I encourage everyone to look at this link: https://fred.stlouisfed.org/series/WALCL

I personally find it breathtaking to think how we're literally living through history being made. And I don't see any scenario where the coming few years aren't stagflation. I like to be an optimist but this is really emotional and I can't fathom how it isn't for so many people out there?

A collapse seems inevitable to me. Especially when you look at world history. It always happens. Systems fail, its just a matter of when and how much wreckage.

Why collapse? What factor makes you think a big event is more likely than long term hardship of stagflation? I can't follow

When I say collapse I mean the dollar. But I also mean the US control over the financial system. Why? The short reason is that you can't do what they are doing forever without it collapsing. You can't keep inflating supply forever. All fiat currencies have collapsed. They politicians don't always admit it but it is true. Like I said, the question is when. It may be in the next year, next 5, or next 20. I don't know.

Read Mandibles btw. Great book.

I agree. Since 2008 this is irreversible.

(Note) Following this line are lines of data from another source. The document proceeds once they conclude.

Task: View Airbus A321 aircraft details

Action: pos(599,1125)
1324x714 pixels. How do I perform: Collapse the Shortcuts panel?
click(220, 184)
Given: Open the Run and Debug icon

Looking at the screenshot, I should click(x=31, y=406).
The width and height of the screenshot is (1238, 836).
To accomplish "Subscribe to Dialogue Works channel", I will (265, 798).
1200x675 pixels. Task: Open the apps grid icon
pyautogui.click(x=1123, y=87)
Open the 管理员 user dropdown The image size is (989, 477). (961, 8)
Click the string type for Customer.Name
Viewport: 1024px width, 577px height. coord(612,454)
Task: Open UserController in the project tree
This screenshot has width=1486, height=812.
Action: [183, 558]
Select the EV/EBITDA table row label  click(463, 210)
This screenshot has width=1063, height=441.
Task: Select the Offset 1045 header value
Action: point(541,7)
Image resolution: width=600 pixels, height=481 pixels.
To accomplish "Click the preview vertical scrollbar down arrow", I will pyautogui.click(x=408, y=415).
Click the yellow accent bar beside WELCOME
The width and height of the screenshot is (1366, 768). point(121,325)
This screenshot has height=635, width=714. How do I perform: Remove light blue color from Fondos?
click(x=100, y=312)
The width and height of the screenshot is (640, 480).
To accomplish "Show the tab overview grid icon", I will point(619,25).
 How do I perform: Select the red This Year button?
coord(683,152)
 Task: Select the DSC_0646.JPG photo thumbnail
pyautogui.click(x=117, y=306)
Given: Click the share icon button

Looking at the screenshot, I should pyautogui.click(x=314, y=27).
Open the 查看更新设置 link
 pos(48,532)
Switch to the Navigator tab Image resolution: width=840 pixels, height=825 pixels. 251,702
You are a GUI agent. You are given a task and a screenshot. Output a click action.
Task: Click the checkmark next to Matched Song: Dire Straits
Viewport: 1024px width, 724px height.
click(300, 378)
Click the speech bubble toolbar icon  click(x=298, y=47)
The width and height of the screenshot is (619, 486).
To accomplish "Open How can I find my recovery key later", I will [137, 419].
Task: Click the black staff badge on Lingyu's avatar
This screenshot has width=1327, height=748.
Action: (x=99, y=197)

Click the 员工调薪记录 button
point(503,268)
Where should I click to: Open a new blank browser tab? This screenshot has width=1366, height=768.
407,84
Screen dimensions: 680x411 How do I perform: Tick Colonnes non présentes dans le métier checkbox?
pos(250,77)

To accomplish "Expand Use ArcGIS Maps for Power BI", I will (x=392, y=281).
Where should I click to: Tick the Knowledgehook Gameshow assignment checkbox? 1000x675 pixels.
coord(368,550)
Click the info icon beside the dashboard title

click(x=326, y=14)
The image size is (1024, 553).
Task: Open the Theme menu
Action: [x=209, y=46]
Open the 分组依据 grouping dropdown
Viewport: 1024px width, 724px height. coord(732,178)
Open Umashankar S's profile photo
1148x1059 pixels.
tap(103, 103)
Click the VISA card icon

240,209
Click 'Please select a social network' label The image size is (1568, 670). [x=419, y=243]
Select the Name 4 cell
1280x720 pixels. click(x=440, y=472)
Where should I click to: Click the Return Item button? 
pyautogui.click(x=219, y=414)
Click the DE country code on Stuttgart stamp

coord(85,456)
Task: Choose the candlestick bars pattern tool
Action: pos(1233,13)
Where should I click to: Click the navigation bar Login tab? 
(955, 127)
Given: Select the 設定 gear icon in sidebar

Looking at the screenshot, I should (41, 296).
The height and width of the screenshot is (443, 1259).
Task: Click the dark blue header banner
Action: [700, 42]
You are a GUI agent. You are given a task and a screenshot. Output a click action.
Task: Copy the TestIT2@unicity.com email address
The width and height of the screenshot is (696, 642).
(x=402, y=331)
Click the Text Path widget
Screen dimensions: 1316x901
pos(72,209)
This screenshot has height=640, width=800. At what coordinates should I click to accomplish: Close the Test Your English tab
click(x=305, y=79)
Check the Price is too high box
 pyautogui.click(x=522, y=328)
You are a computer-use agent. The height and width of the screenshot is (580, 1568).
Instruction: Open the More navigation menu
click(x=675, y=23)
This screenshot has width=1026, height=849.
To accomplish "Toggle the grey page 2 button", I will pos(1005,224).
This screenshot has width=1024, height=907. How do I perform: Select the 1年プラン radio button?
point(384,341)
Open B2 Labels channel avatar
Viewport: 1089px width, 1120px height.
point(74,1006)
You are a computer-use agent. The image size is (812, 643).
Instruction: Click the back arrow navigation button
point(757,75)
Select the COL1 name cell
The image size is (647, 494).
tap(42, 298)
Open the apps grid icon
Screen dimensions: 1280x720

My only question is whether it will involve a world war or not.

Most don't understand their own checking accounts, let alone the Fed's exploding balance sheet 🤷‍♂️

Banks will still exist for the people too dumb to manage their own money.

Crypto is the way We might actually watch fiat fall in our lifetime Letssss ggggooooooo

Bitcoin not crypto

That's what happens when you have a no limit credit card.

enjoy the ride weeeeeeeeeeeeeeeeeeeeeeee

Banks are immune to things like Bitcoin in the sense that the end is simply financial ruin of the whole system in which Bitcoin substantially partakes.

If the fed is taking assets on their balance sheet and rolling out the cash to the banks, to give confidence, I mean isn't this just an asset swap, how much of it is really going to bleed out into the wider economy?

Even if deposits are now "whole" interest rates are still high and another 25bips should be on the way, so wouldn't that keep lending from increasing?

So the Fed has added another $300 billion to backstop more banks? Am I getting this correct? Just a humble pleb here.